▶ TEXT EXTRACT
In my view, no — we should never treat an automated plagiarism report as definitive evidence, whether positive (as proof of plagiarism) or negative (as proof of innocence.) These tools are useful for rapidly screening texts to raise red flags, but once a suspicion is raised, only old-fashioned manual checking can determine originality or otherwise.

In this post I’ll explain why — but first, a little backstory.

Five months ago, I argued that certain materials published by a new British ‘research ethics organization’, called PIE, contained similarities to other, uncited sources. For more on PIE, see these posts.

Shortly after I posted, PIE put up a “Disclaimer“. In the past week they’ve gone on the defensive again with a blog post which, while not naming me, is clearly aimed in my direction. (The comment thread is quite entertaining.)

This is where those plagiarism detectors come in. In their “Disclaimer”, echoed in the blog post, PIE report that all of their text is rated as original by two automated plagiarism checkers: Grammarly and IThenticate.

I have no doubt that that’s true, but it doesn’t impress me much. Most of these detectors rely on spotting strings of text that are identical between two sources. So they can pick up naked copy and pasting, but they can be fooled quite easily.

All a hypothetical plagiarist needs to do, to evade such software, is to make sure that no more than, say, any given three or four consecutive words are identical to their source. So they can copy and paste, so long as they, let’s say, change the word order a bit, add or remove some filler words like ‘the’, ‘and’, ‘but’, and replace a few words with synonyms. I call this text laundering.

To show how easily text could hypothetically be laundered, I took some of PIE’s own text (from here)

PIE Original: You are invited to join the Publication Integrity and Ethics (herein referred to as PIE) as one of its founding members. PIE, a not-for profit organisation, offers free membership to all interested individuals. Please join us and become part of this exciting new movement in the world of publishing ethics; it is the professional home for authors, reviewers, editorial board members and editors-in-chief.

▶ TASK 1
Convert the part of the listing that opens with the line containing "How do I perform: Click" and runs through the end of the listing into a numbered list, leaving out blank lines.
The listing that follows is unrelated to the plagiarism text.

▶ DATA FOR PROCESSING
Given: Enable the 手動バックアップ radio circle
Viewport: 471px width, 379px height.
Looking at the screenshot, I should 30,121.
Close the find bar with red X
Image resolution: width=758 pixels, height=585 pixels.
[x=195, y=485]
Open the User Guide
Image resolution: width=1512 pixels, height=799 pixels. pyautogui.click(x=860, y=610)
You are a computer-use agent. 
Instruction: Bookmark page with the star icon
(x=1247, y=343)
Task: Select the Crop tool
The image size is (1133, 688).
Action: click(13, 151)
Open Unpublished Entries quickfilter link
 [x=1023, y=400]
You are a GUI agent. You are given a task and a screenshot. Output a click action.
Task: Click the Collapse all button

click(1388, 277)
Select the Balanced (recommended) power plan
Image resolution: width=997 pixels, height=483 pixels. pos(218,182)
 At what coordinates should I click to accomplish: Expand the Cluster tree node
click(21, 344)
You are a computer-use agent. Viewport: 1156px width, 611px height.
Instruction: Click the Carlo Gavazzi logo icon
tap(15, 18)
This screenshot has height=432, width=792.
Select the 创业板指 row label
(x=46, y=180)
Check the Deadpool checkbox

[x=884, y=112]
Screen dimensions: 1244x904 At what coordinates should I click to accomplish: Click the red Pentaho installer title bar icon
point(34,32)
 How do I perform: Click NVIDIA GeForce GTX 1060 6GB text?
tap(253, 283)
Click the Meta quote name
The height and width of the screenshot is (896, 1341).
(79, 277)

▶ TASK 2
From the PIE invitation quoted in the plagiarism text, list every group that the invitation names when it describes whom PIE is the professional home for.

▶ FULL RESPONSE 1
1.  How do I perform: Click NVIDIA GeForce GTX 1060 6GB text?
2. tap(253, 283)
3. Click the Meta quote name
4. The height and width of the screenshot is (896, 1341).
5. (79, 277)

▶ FULL RESPONSE 2
1. Authors
2. Reviewers
3. Editorial board members
4. Editors-in-chief